Though the architectural styles differ, the Hollywood Tower is "often cited as the inspiration" for The Twilight Zone Tower of Terror attractions at Disney parks in Florida, California, Paris and Tokyo. Like the real-life Hollywood Tower, the "Hollywood Tower Hotel" structure at the Disney theme parks bears the same classic "Hollywood Tower" sign and spiraling towers. A made-for-TV adaptation based on the ride entitled Tower of Terror was released in 1997, though while both the attraction and the movie shared the same basic premise of five people being killed in an elevator, the movie lacked any connection to The Twilight Zone.

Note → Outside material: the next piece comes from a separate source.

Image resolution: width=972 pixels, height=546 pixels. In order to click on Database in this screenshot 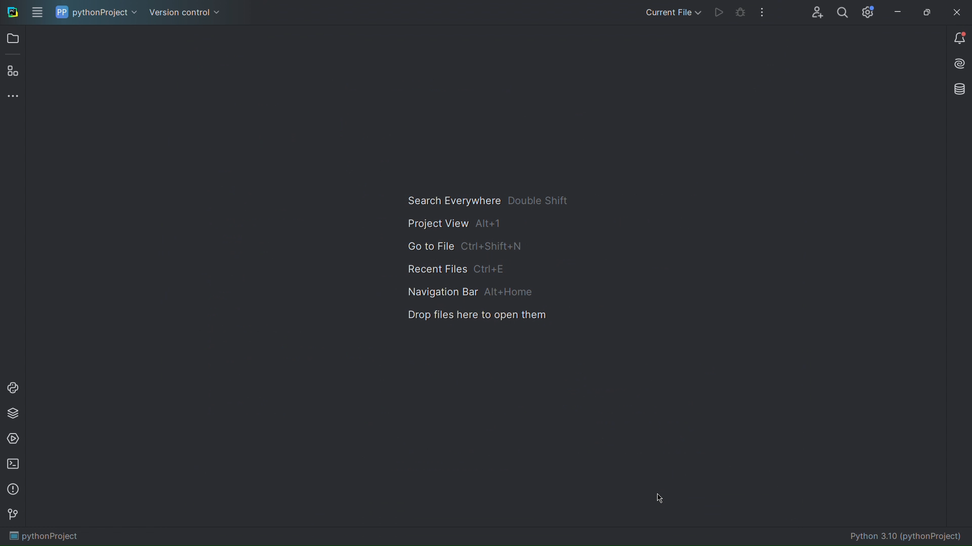, I will do `click(960, 90)`.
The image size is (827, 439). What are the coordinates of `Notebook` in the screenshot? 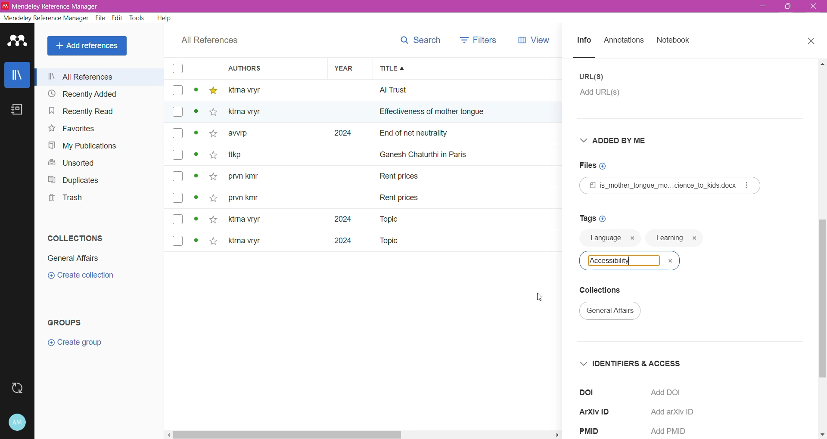 It's located at (17, 109).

The Hollywood Tower appears prominently, by name, in the 1948 mystery film Devil's Cargo, part of The Falcon series. It is also featured in Brian De Palma's 1984 thriller Body Double, a movie notable for its setting in a number of Los Angeles landmarks. The Hollywood Tower received ample screen time in the 1980 screwball comedy Midnight Madness, produced by Walt Disney Productions.

==Notable residents==

- Well-known motion picture character actor Eugene Pallette was one of the first residents and lived in the building for all the 1930s.
- The Scottish comic actor James Finlayson was a resident in 1937.
- Then-struggling actor Robert Patrick and his wife were residents in the early 1990s when Patrick got his big break in Terminator 2: Judgment Day.